Horace King, Baron Maybray-King

He and his family—first wife Victoria Florence (née Harris), whom he married in 1924,[2] and daughter Margaret—and Taunton's school were evacuated to Bournemouth from Southampton in 1940.

[2] Having long been involved with left-wing politics, King first stood as a Labour party candidate in the 1945 general election.

Labour won with a massive landslide, but King was unsuccessful in his attempt to take the ultra-safe Conservative seat of New Forest and Christchurch.

[2] His wife, Victoria Florence King, was also politically active - a town councillor and Mayor of Southampton in coronation year, 1953.

[2] In the 1950 general election, King successfully fought the newly created Southampton Test seat, albeit with a very small majority.

[2] However, at the 1955 election, King switched his candidacy to the far safer neighbouring seat of Southampton Itchen, where he was re-elected until he left Parliament in 1971.

He was instrumental in gaining UK support for the UNESCO project of the raising of the temples at Abu Simbel after the flooding of the Nile by the Aswan dam.

When Harold Wilson was elected as the first Labour Prime Minister for 13 years in 1964, King was selected as the Chairman of Ways and Means and the Deputy Speaker.

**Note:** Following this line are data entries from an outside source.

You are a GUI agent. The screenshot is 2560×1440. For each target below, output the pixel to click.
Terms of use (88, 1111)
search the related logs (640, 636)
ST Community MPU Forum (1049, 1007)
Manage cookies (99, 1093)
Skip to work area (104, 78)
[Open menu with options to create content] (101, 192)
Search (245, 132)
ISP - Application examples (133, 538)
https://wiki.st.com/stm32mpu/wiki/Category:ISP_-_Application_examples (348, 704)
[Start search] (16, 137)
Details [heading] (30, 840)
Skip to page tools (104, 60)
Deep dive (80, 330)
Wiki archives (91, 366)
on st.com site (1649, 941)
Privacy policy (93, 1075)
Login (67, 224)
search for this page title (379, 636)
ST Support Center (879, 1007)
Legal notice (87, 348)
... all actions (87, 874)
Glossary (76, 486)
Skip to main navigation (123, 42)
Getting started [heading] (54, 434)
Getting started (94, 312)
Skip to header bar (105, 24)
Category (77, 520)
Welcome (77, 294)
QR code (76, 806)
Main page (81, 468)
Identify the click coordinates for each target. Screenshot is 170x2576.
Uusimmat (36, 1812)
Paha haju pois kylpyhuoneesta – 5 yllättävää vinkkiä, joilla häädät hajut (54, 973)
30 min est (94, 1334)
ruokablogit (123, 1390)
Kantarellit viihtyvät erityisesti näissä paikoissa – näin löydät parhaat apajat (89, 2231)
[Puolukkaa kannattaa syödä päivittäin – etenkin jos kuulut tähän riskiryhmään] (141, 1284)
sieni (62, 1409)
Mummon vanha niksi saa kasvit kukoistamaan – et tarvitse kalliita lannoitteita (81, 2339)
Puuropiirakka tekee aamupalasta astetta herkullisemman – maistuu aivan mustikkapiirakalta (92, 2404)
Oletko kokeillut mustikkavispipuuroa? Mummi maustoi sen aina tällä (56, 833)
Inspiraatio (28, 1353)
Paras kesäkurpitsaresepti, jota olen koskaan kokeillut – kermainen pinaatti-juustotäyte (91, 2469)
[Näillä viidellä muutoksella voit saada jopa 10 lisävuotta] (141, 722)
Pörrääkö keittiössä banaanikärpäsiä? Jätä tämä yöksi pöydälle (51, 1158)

While serving as speaker, King was responsible for the speeding up of question time and for changing the dress code to allow women MPs to wear trousers in the House of Commons chamber.

An anecdote in Order Order: The Rise and Fall of Political Drinking recalled King's inebriation with the story that "Horace came in at 9:25pm, and he had two goes at getting up into his chair and the second time he fell to the right across the Clerks' Table with his wig 45 degrees to the left and Bob Mellish (the Government Chief Whip) called out, "You're a disgrace, Horace, and I'll have you out of that chair within three months".

During the parliamentary recess in 1966 King lectured in Athens and Venice on the British parliament and democracy also attended events in Bonn and the Middle East.